I bought 2 of those (256gb each) which I'll be using on a stripe band configuration as soon as I get them and this kind of testing is just great to see how they fare at each capacity level and the minimum performance that can be expected.

Thanks!
Kristian Vättö - Wednesday, December 5, 2012 - link
My M3 Pro is currently used in a system but I can test the M5 Pro.
CougTek - Thursday, December 6, 2012 - link
Please test the Plextor M5 Pro. We hesitate between it and the Corsair Neutron GTX for our next server build.
unityole - Wednesday, December 5, 2012 - link
well good article, although it'd make sense not to use a SSD to it's maximum capacity, why not do actual test runs on these percentage fill? rather than just IOPS, do tests like running a game, encoding videos and see how long each take should be more practical right?

As for sandforce firmware broken and this article, was already covered by Tweaktown like.. half a year ago lol. They have been going on about Trim not working and fill tests showing vantage score on their website for as far as April iirc I'm more surprised Anand only picked this up now =/

but thumbs up, better late than never, such as SSDreview which doesn't do tests on a filled drive at all.
Tjalve - Wednesday, December 5, 2012 - link
http://www.nordichardware.se/images/labswedish/art...

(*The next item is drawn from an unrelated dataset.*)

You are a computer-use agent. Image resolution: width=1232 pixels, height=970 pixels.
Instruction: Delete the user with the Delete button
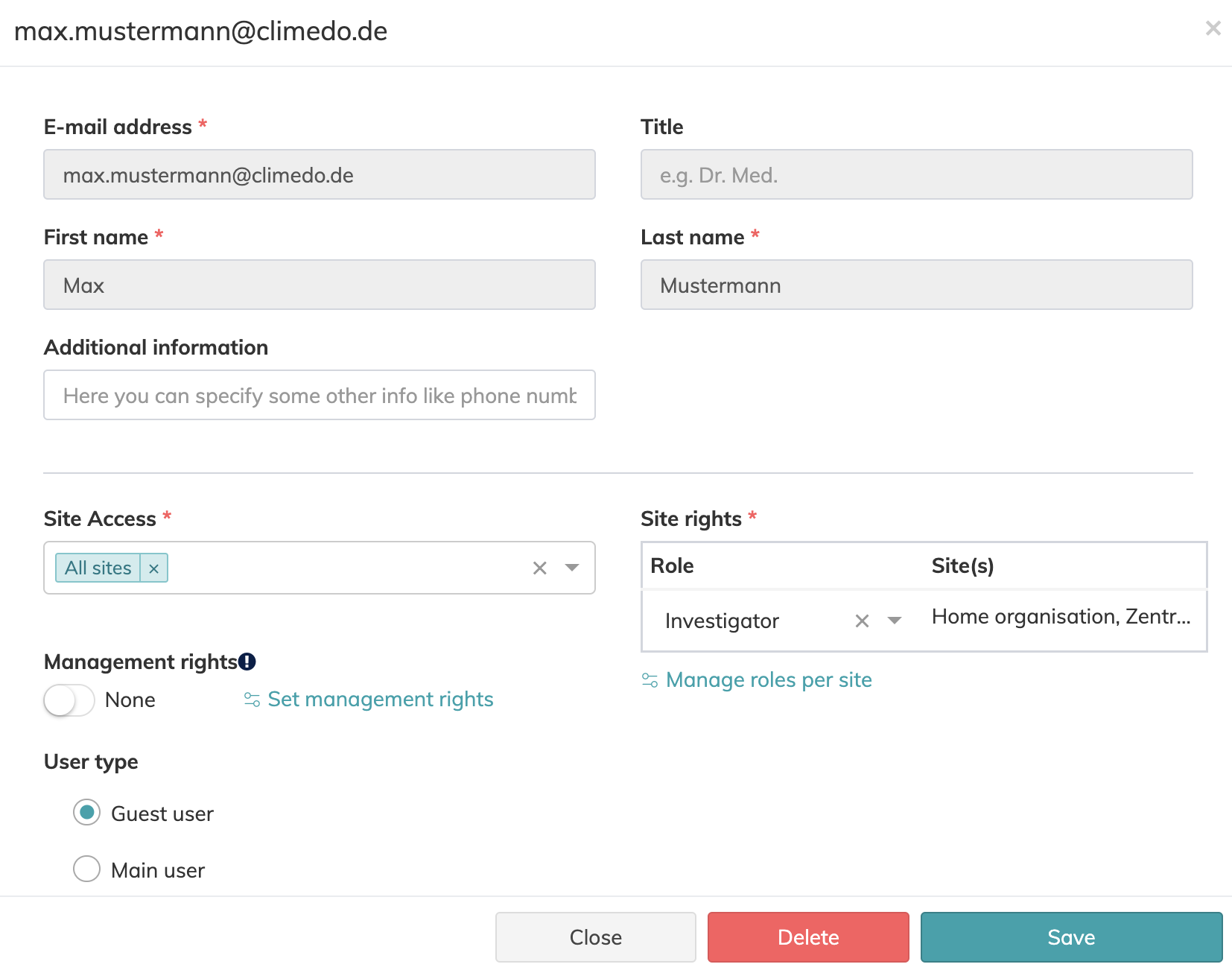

This is somthing that i did for my SSD-Guide. It shows the diffrence in speed compared to hos mutch OP you have and then filled the drive with data. This data is based on a vertex 3 120GB. i also compared the WA.

Free: Write Amplification
0GB 13,22x
1GB 10,78x
2GB 9,40x
4GB 7,41x
8GB 5,46x
16GB 3,82x
empty 1,53x
0GB (compressible) 1,59x
khanov - Wednesday, December 5, 2012 - link
This is very interesting data Tjalve.

I think what makes the Anandtech article so popular now is that it shows the effects of over-provisioning beyond what you have done. Your data goes between 0GB and 16GB on a 128GB drive. That is a max. of 12.5% OP.

This Anandtech article shows that OP of 25-50% can have a more dramatic effect on performance, particularly on keeping minimum IOPS at a reasonably high level.

So I guess people asking for more data re. Sandforce drives really want to know if the sweet spot for their drives is more like 25% or higher, as it seems to be for drives in this article.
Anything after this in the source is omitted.